What was once known as Decoration Day, Memorial Day continues to be a time for Americans to remember those men and women who gave the ultimate sacrifice for their country.
Since its origination in the years following the Civil War, the observation of Memorial Day has changed over the years.
“Memorial Day for me, since I was a little kid, was to go out to the local cemetery and honor those who served by decorating their graves,” said retired U.S. Air Force Lt. Col. Ed Wheeler.
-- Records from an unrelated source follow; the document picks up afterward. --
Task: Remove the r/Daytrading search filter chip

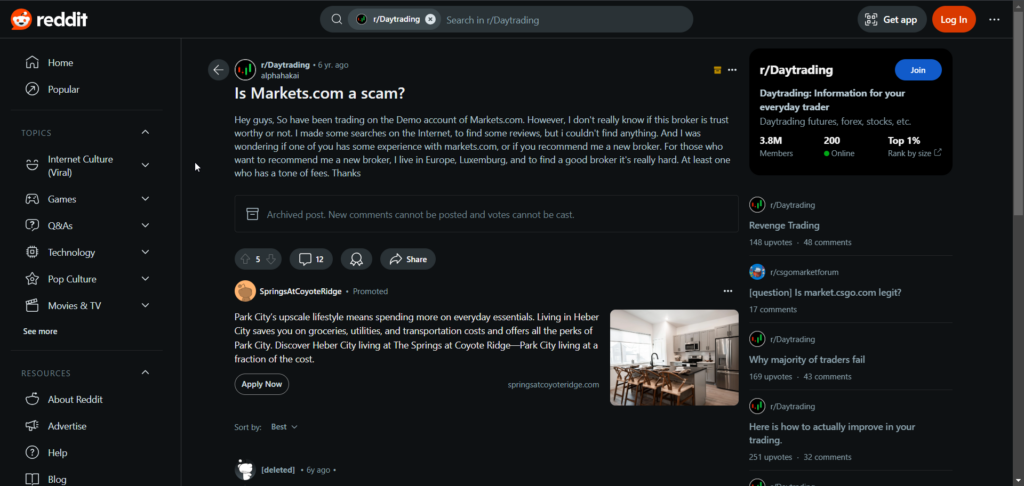Action: point(430,20)
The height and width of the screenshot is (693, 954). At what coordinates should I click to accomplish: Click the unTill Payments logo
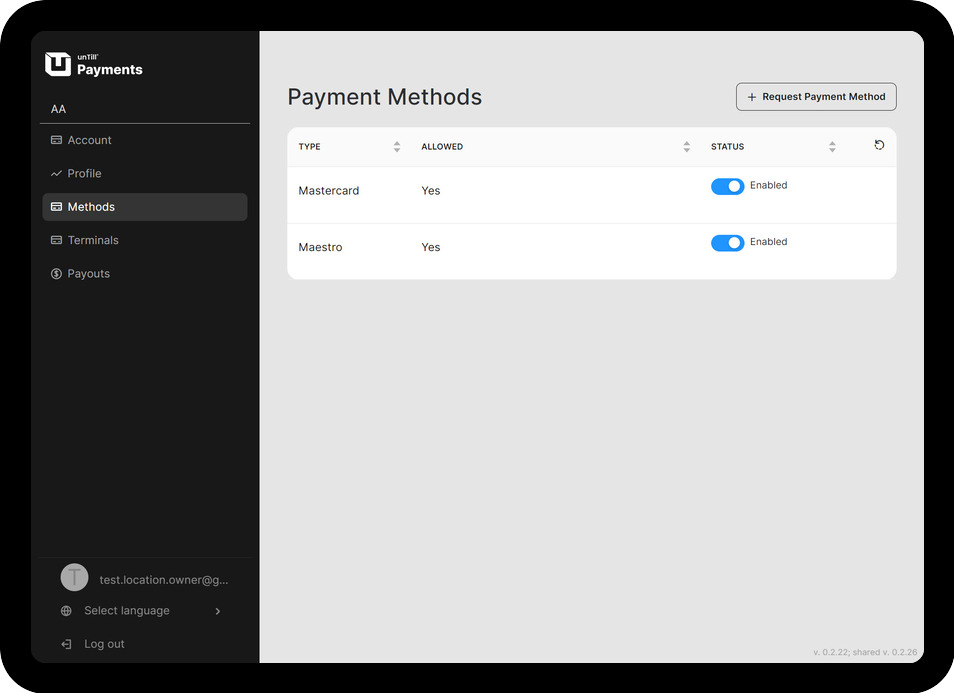pos(94,64)
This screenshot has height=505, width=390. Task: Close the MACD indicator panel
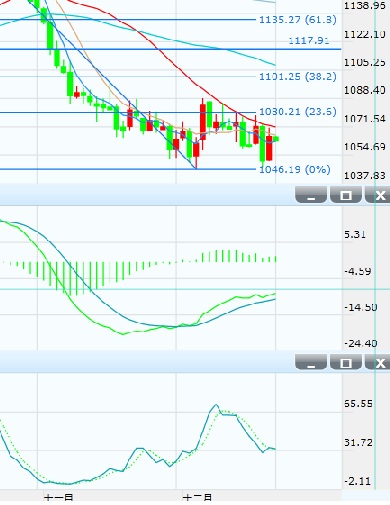tap(378, 195)
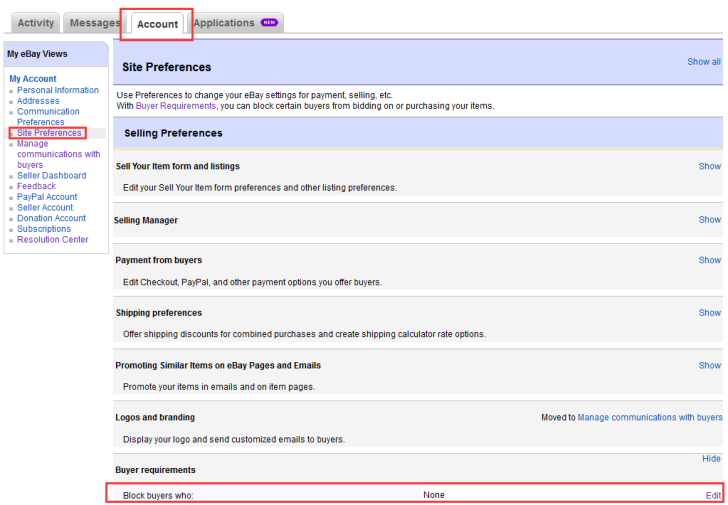
Task: Open Addresses from My Account sidebar
Action: coord(38,101)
The tradition of families taking picnic lunches out to the cemetery and spending the day decorating the graves of fallen soldiers has gone by the wayside in recent years. Many people now see Memorial Day as just an unofficial start of summer and a paid day off of work.
“More and more we get away from what (Memorial Day) means,” said retired U.S. Navy Commander Burt Gilpin. “I’m very thankful to have been born and raised in this country, and it was an honor to serve it. I’d do it again.”
For two local families, however, the meaning of Memorial Day is very personal.
Rod Hill will be spending the weekend remembering the sacrifices his brother, Capt. Raymond Dwayne Hill II, made for his country. Capt. Raymond Dwayne Hill II, 39, was with the National Guard and was killed in action on Oct. 29, 2005, from a roadside bomb that exploded near his Humvee while on patrol in Baghdad, Iraq. He left behind a wife and two young daughters. He enjoyed working on classic cars, and was active in 4-H both as a member and as a leader.
“Before my brother’s death, I just remembered those who fought for us in the back of my mind, and mainly spent time with my family on (Memorial Day),” Rod Hill said. “Now I, and our family, truly remember who died for us. Since 2005, Memorial Day has had a different meaning.”
Laura Vawter’s observation of Memorial Day also changed after the death of her son, Army Ranger Dale Brehm. . Brehm, 23, was killed in Iraq on March 18, 2006, when his unit came under fire. He left behind a wife.

“It’s taken on a total different meaning to me since Dale’s death,” Vawter said of Memorial Day. “It used to be just a holiday, time off from work. It’s much more than just a time for people to barbecue.
“It’s not a time of celebration; it’s a time of mourning.”
Vawter said that people need to understand and appreciate the true significance of why Memorial Day was established. Especially now, she said, as more and more families are being touched by the death of a loved one in the service.
A community Memorial Day service will be held at 10 a.m. on Monday at Turlock Memorial Park.